We can not only fail to transmit appropriate non-verbal clues with our message, but also find it difficult to notice and interpret these clues in remarks directed to us.
We can have difficulty detecting and decoding what is sometimes called prosody—facial expressions and verbal inflections in tone, stress and rhythm that give added meaning to speech.
Because of this lack of awareness regarding certain conversational signals, we can mistake an insult for a compliment, a denial for permission or an unpleasant remark for a friendly one.
Yes, Flat Affect can be a problem for Aspies. Sometimes we blatantly misunderstand … with unpleasant, even embarrassing consequences!
The communication confusion caused by our Aspies Flat Affect is something we spend a lifetime working to eliminate. But can there actually also be a hidden advantage to the Flat Affect?
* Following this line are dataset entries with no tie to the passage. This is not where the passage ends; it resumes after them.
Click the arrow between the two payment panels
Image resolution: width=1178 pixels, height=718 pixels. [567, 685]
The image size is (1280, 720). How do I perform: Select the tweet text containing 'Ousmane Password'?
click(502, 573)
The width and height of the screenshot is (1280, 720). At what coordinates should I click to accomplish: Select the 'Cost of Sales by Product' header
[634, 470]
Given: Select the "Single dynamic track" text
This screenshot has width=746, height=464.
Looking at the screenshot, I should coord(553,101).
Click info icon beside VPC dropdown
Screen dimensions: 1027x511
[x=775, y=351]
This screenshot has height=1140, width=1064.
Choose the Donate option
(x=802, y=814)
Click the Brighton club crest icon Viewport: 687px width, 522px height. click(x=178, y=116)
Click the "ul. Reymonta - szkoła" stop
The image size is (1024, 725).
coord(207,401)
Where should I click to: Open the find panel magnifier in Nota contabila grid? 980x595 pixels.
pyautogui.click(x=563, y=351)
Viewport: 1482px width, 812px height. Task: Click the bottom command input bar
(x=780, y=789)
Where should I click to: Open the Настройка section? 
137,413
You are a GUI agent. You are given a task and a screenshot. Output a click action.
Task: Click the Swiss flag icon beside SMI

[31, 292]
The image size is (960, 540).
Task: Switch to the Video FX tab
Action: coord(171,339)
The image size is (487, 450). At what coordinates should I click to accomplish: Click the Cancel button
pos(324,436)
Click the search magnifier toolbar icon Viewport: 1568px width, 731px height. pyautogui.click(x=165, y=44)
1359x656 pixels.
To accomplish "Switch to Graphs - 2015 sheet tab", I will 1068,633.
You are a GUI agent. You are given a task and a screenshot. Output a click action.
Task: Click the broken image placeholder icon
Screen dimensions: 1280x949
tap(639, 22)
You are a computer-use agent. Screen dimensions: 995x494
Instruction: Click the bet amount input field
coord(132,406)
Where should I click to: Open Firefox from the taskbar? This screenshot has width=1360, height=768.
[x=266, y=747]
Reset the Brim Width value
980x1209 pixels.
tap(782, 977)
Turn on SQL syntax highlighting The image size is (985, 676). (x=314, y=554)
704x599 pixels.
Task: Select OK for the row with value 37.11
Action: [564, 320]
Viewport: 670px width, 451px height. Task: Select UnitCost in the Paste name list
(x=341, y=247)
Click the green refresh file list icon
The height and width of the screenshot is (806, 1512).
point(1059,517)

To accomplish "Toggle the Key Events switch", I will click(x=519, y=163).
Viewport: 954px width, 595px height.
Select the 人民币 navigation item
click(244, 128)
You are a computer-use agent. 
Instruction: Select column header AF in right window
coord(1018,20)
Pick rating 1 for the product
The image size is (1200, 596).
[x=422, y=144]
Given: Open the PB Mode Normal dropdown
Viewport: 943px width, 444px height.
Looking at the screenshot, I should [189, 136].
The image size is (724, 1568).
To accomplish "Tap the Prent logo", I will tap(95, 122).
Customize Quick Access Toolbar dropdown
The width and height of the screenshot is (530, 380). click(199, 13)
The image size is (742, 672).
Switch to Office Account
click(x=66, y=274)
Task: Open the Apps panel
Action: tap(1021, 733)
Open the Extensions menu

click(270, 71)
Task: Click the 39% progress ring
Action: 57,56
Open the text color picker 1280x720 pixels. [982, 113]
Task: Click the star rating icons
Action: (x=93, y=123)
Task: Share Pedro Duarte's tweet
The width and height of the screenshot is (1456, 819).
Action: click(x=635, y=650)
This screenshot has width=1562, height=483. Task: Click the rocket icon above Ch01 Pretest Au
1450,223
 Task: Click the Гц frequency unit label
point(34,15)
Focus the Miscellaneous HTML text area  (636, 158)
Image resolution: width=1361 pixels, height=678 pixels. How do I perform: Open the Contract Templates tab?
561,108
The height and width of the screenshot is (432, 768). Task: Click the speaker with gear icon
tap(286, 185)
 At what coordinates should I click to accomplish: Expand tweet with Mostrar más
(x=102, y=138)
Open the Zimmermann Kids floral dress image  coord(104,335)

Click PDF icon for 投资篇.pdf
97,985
If we stop to reflect on these situations, we may realize that in some situations having Flat Affect may actually act in a protective way, saving us from embarrassing and distressing situations.
Because Flat Affect can be seen to be a mask of inscrutability, without displaying fear or embarrassment, we are able to pause.
We can ponder what the other speaker is really saying and actually meaning. We can patiently study any available cues before deciding how we wish to respond.
Flat Affect then can be seen as a protection against vulnerability in an area in which we are otherwise most vulnerable: conversational decoding.
In other words, Flat Affect allows us to have a certain amount of control over what could be an anxiety-riddled situation.
Is flat affect necessarily disadvantageous? Or could it be a selectively advantageous genetic variation?